■ Orden de trabajo A: Repite sin cambios el pasaje de la columna sobre Urkullu y Feijóo. Comienza en las palabras "Lo que en Feijóo" y detente después de "muertos del derrumbe.".
■ Orden de trabajo B: Retoma la columna sobre Urkullu y Feijóo tras su última frase y sigue escribiéndola.

■ Texto extraído:
◆ ◆ ◆

Nos hemos conformado con esa tecnocracia verde de los Urkullu y los Feijóo. Por ambos discurre una pradería de caracteres hipotensos y una masa crítica que es borrega, con Sabino Arana o con los recuerdos gallleguistas de Fraga. Sorprende cómo ambos, después del secuestro civil de la pandemia, van quedando como hombres de paz y de palabra en tanto que el neocaciquismo ha brotado por las esquinas del Norte.
Lo que en Feijóo es bosque desanimado, ocultación de las banderas de España, en Urkullu es esfuerzo mínimo para seguir calentando la silla. Ambos son estafermos pospandémicos, y la socialdemocracia comodona y covachuelista ya los elogia por decir dos vaguedades y por no sacar a los muertos del derrumbe.
Son las de este domingo unas elecciones donde, en otro tiempo, yo hubiera andado reportajeando en Donosti. Pero acaso lo que saldrá del bombo es la confirmación del hastío como repulsa a Sánchez o como reafirmación del Dios, patria y viejas leyes con la letra pequeña.

◆ ◆ ◆

■ Registros del conjunto:
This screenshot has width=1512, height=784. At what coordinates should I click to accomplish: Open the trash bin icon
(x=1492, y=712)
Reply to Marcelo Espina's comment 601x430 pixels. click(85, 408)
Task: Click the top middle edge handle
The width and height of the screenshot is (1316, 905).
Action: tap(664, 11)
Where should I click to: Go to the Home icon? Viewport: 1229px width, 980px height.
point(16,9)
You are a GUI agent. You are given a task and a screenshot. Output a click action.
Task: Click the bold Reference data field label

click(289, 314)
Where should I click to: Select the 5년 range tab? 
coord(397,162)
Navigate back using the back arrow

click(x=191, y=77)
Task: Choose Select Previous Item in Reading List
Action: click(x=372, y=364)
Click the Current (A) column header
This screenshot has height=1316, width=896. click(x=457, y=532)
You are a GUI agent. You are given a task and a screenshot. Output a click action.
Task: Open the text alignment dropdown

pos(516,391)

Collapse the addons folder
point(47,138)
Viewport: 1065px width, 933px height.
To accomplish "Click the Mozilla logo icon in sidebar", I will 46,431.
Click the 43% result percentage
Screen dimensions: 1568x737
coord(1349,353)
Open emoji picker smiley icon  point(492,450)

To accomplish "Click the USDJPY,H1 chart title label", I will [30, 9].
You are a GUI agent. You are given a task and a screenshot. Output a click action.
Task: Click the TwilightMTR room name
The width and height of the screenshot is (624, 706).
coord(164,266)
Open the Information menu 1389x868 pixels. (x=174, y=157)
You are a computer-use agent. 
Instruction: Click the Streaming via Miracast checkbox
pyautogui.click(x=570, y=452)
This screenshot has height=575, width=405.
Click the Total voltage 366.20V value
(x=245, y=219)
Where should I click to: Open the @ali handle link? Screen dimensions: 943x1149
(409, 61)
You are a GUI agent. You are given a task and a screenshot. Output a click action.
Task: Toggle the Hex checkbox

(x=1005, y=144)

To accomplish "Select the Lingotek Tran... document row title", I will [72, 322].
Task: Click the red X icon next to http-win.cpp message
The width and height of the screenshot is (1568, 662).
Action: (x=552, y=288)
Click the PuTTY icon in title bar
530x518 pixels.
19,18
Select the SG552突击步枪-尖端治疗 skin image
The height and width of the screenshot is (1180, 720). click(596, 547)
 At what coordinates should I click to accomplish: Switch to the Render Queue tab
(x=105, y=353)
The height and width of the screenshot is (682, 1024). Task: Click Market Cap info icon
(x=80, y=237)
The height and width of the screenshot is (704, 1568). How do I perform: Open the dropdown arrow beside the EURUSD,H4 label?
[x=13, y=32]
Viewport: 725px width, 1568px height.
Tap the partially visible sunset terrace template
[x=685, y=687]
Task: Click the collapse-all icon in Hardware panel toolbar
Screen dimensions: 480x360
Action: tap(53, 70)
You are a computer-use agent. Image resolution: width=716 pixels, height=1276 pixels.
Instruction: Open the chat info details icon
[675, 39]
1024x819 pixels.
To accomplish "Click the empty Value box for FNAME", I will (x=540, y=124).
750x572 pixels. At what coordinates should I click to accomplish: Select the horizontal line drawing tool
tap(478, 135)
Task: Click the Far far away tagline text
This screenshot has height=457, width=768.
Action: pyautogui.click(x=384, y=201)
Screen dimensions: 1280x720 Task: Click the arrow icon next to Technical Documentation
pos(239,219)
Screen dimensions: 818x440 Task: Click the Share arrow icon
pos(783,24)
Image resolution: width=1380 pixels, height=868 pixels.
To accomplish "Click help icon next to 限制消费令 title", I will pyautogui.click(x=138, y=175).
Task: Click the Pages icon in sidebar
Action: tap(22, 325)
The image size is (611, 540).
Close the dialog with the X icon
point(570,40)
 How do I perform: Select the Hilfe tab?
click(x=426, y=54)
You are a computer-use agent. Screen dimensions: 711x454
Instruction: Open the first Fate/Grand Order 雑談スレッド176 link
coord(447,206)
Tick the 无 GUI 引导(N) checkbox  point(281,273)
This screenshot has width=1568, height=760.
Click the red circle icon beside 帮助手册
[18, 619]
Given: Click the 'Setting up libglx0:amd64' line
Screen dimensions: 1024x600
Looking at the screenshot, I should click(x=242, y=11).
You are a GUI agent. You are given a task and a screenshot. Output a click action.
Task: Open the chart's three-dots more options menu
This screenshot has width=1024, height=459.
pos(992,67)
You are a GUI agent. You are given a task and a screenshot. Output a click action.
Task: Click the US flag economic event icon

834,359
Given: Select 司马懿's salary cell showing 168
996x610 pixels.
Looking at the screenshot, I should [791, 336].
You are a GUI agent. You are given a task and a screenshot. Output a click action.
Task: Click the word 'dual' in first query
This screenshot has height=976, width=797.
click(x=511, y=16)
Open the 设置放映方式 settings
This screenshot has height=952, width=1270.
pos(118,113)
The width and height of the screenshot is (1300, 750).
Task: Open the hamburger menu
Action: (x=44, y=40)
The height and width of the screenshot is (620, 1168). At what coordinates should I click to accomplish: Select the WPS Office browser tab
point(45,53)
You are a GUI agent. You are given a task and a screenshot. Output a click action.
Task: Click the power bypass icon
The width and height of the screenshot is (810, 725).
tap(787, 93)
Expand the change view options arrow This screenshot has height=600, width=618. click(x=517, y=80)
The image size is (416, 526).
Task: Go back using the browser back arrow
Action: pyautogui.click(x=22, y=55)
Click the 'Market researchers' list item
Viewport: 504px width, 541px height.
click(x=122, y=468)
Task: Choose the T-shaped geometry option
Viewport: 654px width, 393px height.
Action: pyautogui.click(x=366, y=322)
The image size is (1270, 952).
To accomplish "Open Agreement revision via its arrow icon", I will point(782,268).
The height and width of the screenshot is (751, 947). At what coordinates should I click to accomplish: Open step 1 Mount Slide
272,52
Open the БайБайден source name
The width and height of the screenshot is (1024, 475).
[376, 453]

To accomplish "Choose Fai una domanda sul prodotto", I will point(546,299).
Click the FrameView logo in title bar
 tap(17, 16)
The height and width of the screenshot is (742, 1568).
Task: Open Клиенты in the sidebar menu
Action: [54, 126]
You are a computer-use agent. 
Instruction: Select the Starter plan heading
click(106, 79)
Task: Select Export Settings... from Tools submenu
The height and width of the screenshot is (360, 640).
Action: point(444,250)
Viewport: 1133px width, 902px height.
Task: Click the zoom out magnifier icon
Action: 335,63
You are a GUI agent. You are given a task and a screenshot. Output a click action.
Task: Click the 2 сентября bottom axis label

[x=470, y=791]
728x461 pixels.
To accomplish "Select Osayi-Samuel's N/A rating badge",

◆ ◆ ◆

■ Resultado del ejercicio A:
Lo que en Feijóo es bosque desanimado, ocultación de las banderas de España, en Urkullu es esfuerzo mínimo para seguir calentando la silla. Ambos son estafermos pospandémicos, y la socialdemocracia comodona y covachuelista ya los elogia por decir dos vaguedades y por no sacar a los muertos del derrumbe.

■ Resultado del ejercicio B:
En Argentina, en la Casa Rosada, ha habido más vascos que lehendakaris. Un dato que sirve para ilustrar que en el PNV quedan los camastrones para recoger las nueces. Decía Lorca que la peor burguesía de España era la de Granada y el pobre, ay, se ve que no conoció a los veletas carlistones de Neguri.
Lo que salga esta noche de las urnas deberá ser refrendado por el bicho Covid-19 en las fragas y en los caseríos. Son unas elecciones tristes, con la mascarilla a media asta, por mucho que Melisa Rodríguez se haya ido a las antípodas galaicas a predicar, o que en Vascongadas aún sigan practicando el noble arte de coser a pedradas al que ha tenido la desfortuna de creer en el Estado de Derecho.
Mañana, si Dios no lo remedia, dos nacionalistas le pondrán más aldea y bosque desanimado a la España de Dina. Veré el escrutinio por imposición o aburrimiento.